Great analogy, Yvonne, thanks. It certainly appears that free verse - uncentred, fractious, freewheeling in its artistic choices - has largely succeeded in staring down its more formal, metre-centric opponent. According to those blest with perfect hindsight, the result was almost forgone: formalists blinked first and quickly conceded the match. Steele contests this in clear, vigorous fashion, which is why I enjoyed his books so much.
Great article!
I thought I was alone but thank god for people like Steele: voice of sanity in the insanity of contemporary 'free verse'.
Thanks for posting article, David!
Thanks, Conrad.
Interestingly, I just read the wonderful poem "Omnivorous", which you posted on your blog Word Dream: Poetics. It displays some of the same dexterity of more open form poetry, which suggests you have a love of ALL poetry, regardless of its form. Is it your poem?
David
Thanks, David
Yes, it's mine. And I do try to combine 'formalism'(rhymes,rhythms and traditional sound devices, however haphazardly they appear) with the poststructuralist realities of our day. I believe they can be combined. John Berryman, at a type of modernist-postmodernism crossroads, is a perfect example.
And in Canada, perhaps Bowering, Wah and late Souster typify that type of formalist-contemporary mix I like. People will disagree.
And I do like ALL types of poetry: people these days tend to read only contemporary, and usually contemporary mainstream CanLit poetry at that.

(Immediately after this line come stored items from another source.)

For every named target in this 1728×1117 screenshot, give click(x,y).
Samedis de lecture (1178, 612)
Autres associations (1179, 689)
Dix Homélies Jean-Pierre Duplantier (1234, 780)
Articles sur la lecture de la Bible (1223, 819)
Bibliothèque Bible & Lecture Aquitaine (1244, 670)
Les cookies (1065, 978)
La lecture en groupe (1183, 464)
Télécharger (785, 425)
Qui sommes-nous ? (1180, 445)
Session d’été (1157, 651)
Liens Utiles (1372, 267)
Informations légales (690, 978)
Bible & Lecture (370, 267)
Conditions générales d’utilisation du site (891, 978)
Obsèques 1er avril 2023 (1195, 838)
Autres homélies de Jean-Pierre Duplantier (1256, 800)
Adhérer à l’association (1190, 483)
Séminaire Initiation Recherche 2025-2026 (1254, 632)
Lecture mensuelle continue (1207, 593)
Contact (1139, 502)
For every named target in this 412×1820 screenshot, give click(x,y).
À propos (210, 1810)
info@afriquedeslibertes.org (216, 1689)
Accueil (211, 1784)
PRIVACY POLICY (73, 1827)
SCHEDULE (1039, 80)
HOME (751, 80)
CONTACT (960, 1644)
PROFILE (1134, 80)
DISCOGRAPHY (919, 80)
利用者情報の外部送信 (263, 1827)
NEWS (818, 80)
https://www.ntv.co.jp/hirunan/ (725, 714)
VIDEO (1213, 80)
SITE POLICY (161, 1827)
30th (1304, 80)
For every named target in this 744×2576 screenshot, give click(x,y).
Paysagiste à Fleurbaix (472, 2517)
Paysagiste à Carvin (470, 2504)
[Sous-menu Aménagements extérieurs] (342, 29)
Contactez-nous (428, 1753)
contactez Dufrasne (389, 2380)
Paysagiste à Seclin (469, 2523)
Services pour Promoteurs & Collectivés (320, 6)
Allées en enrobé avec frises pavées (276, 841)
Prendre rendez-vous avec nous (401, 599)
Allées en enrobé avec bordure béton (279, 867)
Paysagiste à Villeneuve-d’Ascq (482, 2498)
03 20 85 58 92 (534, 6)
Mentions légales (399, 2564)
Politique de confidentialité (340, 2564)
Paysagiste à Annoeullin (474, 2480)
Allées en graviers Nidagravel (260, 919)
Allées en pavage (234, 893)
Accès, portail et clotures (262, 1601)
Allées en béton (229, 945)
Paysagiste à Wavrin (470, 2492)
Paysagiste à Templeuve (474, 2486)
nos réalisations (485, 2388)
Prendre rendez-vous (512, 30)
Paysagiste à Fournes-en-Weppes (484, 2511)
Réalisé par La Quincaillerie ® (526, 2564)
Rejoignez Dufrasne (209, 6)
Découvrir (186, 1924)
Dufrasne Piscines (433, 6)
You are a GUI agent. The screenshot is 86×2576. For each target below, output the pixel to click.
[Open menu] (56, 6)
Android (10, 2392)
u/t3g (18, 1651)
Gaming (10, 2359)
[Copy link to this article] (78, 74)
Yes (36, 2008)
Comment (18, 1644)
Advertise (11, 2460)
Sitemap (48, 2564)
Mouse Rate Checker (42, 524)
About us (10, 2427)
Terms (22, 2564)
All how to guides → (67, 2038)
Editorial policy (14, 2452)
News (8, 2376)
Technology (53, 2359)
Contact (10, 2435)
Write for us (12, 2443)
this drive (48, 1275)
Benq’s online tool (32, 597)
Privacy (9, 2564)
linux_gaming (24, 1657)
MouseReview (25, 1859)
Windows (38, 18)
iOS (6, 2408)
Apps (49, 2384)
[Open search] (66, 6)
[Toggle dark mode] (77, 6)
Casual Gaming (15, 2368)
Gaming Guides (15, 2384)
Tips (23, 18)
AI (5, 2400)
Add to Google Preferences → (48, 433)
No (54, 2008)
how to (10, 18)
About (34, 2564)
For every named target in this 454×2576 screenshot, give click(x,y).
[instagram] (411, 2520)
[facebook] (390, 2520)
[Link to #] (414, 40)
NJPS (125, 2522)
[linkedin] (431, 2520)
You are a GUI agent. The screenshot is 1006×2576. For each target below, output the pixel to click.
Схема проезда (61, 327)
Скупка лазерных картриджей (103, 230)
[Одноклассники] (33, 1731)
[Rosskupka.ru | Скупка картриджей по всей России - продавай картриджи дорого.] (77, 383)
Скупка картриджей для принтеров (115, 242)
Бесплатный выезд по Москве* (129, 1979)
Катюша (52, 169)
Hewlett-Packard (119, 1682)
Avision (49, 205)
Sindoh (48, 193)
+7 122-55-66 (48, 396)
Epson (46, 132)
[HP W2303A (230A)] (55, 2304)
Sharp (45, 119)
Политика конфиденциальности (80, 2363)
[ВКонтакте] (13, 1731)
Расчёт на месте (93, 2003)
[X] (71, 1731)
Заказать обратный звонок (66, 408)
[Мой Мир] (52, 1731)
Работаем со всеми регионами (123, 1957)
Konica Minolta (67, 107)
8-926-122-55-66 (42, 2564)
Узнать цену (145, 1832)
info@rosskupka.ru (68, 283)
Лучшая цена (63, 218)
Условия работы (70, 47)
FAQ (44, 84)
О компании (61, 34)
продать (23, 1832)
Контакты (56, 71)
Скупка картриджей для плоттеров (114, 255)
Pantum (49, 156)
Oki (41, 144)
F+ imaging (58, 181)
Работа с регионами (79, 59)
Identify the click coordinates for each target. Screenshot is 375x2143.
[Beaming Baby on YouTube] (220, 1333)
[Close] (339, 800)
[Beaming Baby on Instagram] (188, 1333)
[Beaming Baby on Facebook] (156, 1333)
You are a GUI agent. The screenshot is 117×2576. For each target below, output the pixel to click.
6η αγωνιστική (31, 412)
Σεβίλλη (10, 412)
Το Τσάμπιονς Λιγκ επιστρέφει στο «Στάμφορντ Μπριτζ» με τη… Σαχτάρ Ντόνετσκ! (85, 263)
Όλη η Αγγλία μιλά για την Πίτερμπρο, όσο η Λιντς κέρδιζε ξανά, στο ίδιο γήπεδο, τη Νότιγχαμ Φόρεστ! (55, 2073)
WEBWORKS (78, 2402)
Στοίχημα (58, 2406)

Pound and Eliot gave up on Free Verse in 1916, 4 years after Pound cooked it up to hype up HD's poetry, when they rejigged the Anglican Hymnal, and Pound spent a lifetime trying to show that there were very formal ways of doing Chinese, beyond the aestheticism of Cathay. We do have poets who are extending the tradition right now. Olena Davis, Charles Wright, for instance, who are working with metre, although not in such a regulated way. I don't think that's a limiting factor. And there is poetry in languages other than English, if we're going to talk about what poetry is, rather than what it is in a particular social context. Enzensberger continues to pull it off, for instance, and Celan left models that have scarcely been understood or taken up (or taken up wrongly), and Rilke warned us all. Not to mention the Marxist legacy. In fact, there's such a rich tradition of form ('innovation' is a red herring -- let's not get hung up on it) in 20th Century Verse that dismissing it just to champion any particular type of verse (mine or Steele's or anyone else's), even if of great interest to one particular class of people in one particular country at one particular time in history is adding far, far less to the conversation than might a full discussion of what actually happened in the 20th Century, for example. Poetry does have context. I'd love it if you could host that discussion sometime, David.
Thanks, Harold. I agree we do need to bring other points of view to bear and to take a more inclusive approach to poetry, though the sheer volume, of course, makes it a bit of a challenge. That said, I’m reminded of the enormous cultural diversity of a book of multiethnic poetry called “Technicians of the Sacred” which supports your more global view. My wife also reminds me of some wonderful translations of international poetry in a recent issue of Poetry magazine.
The main point of all this is that the world of poetry is rich and diverse and that we do it an enormous disservice by focusing too exclusively on one part of it or through single filters.
Hosting a discussion on the broader context of poetry in the 20th century is a good idea. Let me give that some thought.
Meantime, thank you for your very direct and thoughtful reply.
This was a wonderful interview: insightul questions and answers. May I add that greatest haiku poet said to learn the rules… then break them. Easy for him to say: he was The Master. A bit of reality from the Irish Haiku Society: "Haiku without rules is like tennis without the ball."
Neal Whitman
Excellent interview. I'm interested in the idea that we try to apply the ideas of science -- difficulty, invention, novelty -- to the world of poetry. This is true, I think, but it results from a misunderstanding of the goals and processes of science.
Scientists are out to explore new things, of course -- like poets, they don't generally want to write the same thing that has been written before. But scientists don't throw out their basic tool kit in order to do so. They may elaborate the tools they have been handed or streamline them -- as mathematicians did with the calculus that Newton invented. But Newton was building with the mathematical tool kit he had been handed by generations of mathematicianis before him.
Prosody is the basic tool kit we have to work with as poets. It's what we do with it that allows invention.
Thanks, Alice. It's amazing how peristent this argument is. Science as a kind of informal template for poetry was raised again this month in the debate between Christian Bok and Carmine Starnino. I'll have a little more to say about this in this week's blog.